Harlem Désir : changer d’orientation en Europe

Tête de liste socialiste en Ile-de-France pour les élections européennes du 7 juin, eurodéputé sortant, vice-président du groupe socialiste du Parlement européen, Harlem Désir était l’invité de « Parcours européen », samedi 21 mars, sur Fréquence protestante (FM 100.7, http://www.frequenceprotestante.com/). Extraits d’un entretien réalisé par Thomas Ferenczi.

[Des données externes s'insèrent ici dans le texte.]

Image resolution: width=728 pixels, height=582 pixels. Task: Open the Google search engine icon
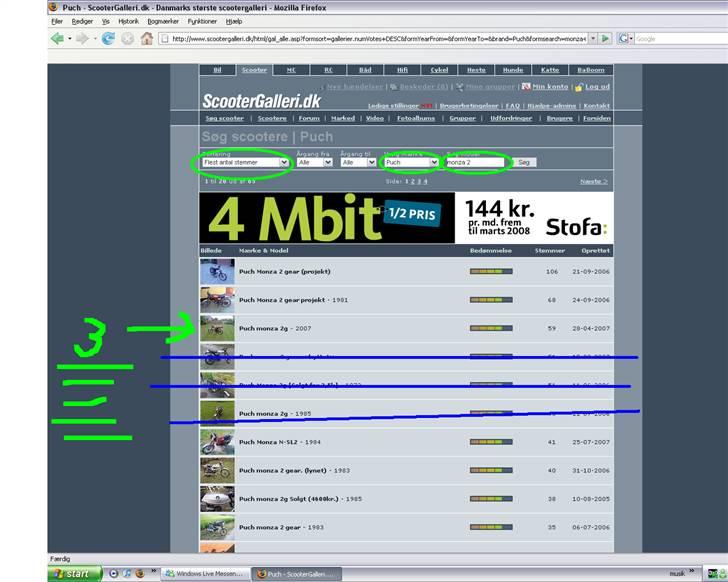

Depuis que les élections européennes ont lieu au suffrage universel direct, le taux d’abstention ne cesse d’augmenter. En 2004, la participation était en France de 42, 7 %. Comment convaincre les Français d’aller voter le 7 juin ?

 

Il y a un paradoxe dans la baisse continue du taux de participation alors même que le Parlement européen n’a cessé de voir ses pouvoirs renforcés. Celui-ci est aujourd’hui l’acteur central de la législation européenne. Il a également le pouvoir d’élire le président de la Commission. S’il existe dans l’opinion une insatisfaction, des attentes déçues, ce n’est pas parce que l’Europe serait incapable de mener des politiques correspondant aux attentes des citoyens, mais c’est parce que des choix politiques ont été faits par la Commission, acceptés par le Conseil et rendus possibles par la majorité de droite du Parlement européen. Pour changer les politiques de l’Union européenne, il faut utiliser les pouvoirs du Parlement européen en disant aux citoyens : Si vous n’avez pas été satisfaits par la politique qu’incarne notamment le chef de l’exécutif européen, José Manuel Barroso, et si vous souhaitez un changement de direction, vous devez changer la majorité du Parlement européen et porter à la tête de la Commission quelqu’un qui soit dans la lignée de Jacques Delors. Voilà pourquoi nous proposons la candidature de l’ancien premier ministre danois Poul Nyrup Rasmussen, président du Parti socialiste européen.

 

Il y a pourtant au sein des institutions européennes une tradition de consensus, qui est contraire à l’idée d’un affrontement direct entre la droite et la gauche. D’ailleurs trois chefs de gouvernement sociaux-démocrates, le Britannique Gordon Brown, l’Espagnol José Luis Zapatero et le Portugais José Socrates, soutiennent la candidature de José Manuel Barroso à un second mandat.

 

L’histoire européenne, c’est vrai, a été celle d’un compromis entre sociaux-démocrates et démocrates-chrétiens. Il a fallu que les Européens des deux camps fassent alliance sur l’idée même de construire une Europe communautaire. Mais le temps est venu de dire clairement aux citoyens qu’il existe deux visions de l’Europe. L’une, celle de la gauche, veut réguler l’économie pour la mettre au service du progrès social quand l’autre, celle de la droite, demande toujours plus de dérégulation. Aujourd’hui, l’Europe, dans le cadre de ses institutions, existe et nous voulons la défendre. Mais il faut ouvrir la possibilité d’une alternance politique au sein de l’espace européen. Il ne s’agit pas de changer d’Europe mais d’en changer l’orientation. Sans doute certains chefs de gouvernement sociaux-démocrates ont-ils apporté leur soutien à José Manuel Barroso. C’est parce qu’ils privilégient une approche nationale. Gordon Brown, par exemple, pense obtenir pour Tony Blair, en échange de son soutien à José Manuel Barroso, la présidence de l’Union. Mais je pense que nous devons assumer le caractère politique de la fonction de président de la Commission et soutenir un candidat qui s’engage sur un programme cohérent avec nos orientations. 

 

La désaffection des citoyens à l’égard de l’Union européenne n’est-elle pas due aussi à une certaine indifférence des partis politiques ?

 

Les partis politiques devraient faire en sorte, en effet, que l’Europe soit plus visible. Il faut essayer de réenchanter l’Europe en lui donnant de grandes ambitions. Si les citoyens s’en détournent, c’est peut-être aussi parce qu’elle a choisi de se limiter à la gestion du marché intérieur. Mais ce qu’on attend de l’Union européenne c’est aussi qu’elle nous aide à défendre un autre modèle de société dans un monde où le « court-termisme » capitaliste à tout prix vient de prouver son échec. Elle doit être un des moyens de penser une économie qui ait du sens, qui soit au service de l’homme et du bien-être social, qui instaure à son échelle des mécanismes de solidarité et de redistribution.